AbbVie recorded $61.2 billion in net revenue across all of 2025, reflecting an 8.6% annual gain. For this year, the company said adjusted diluted earnings per share will land somewhere between $14.37 to $14.57.
Though such a range “should be viewed positively” by investors, Cantor Fitzgerald’s Carter Gould argues that “the focus is more on the revenue and product-level guides,” especially for Skyrizi. — Jacob Bell
A bifurcated vaccine market
Vaccine makers are facing a unique challenge in one of their largest markets. The sudden, drastic shift in U.S. vaccine policy, combined with growing skepticism and declining immunization rates, has imperiled sales as well as future vaccine research.
Moderna CEO Stephane Bancel has already reportedly said his company won’t invest in late-stage vaccine trials due to the contentious climate. Now, some of the world’s top vaccine manufacturers are reporting slowing sales numbers that could provide insight into how the situation will play out in the coming years.
Last week, French pharmaceutical Sanofi said that vaccine sales fell 2.5% in the fourth quarter and are anticipating negative sales growth next year.

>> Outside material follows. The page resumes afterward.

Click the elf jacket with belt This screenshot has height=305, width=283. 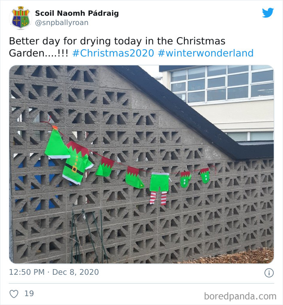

That’s in large part due to performance in the U.S., where revenue dipped for immunizations against polio, meningitis, influenza and respiratory syncytial virus.
GSK is now reporting similar trends.
The British drugmaker said Wednesday that while overall vaccine sales were up 2% in the fourth quarter, its growth was driven by sales in Europe and elsewhere, while U.S. numbers tumbled for its influenza, RSV and shingles vaccines. Its shingles vaccine, Shingrix, faced the sharpest decline, with sales plummeting 17% in the U.S. due to heightening difficulty reaching unvaccinated individuals.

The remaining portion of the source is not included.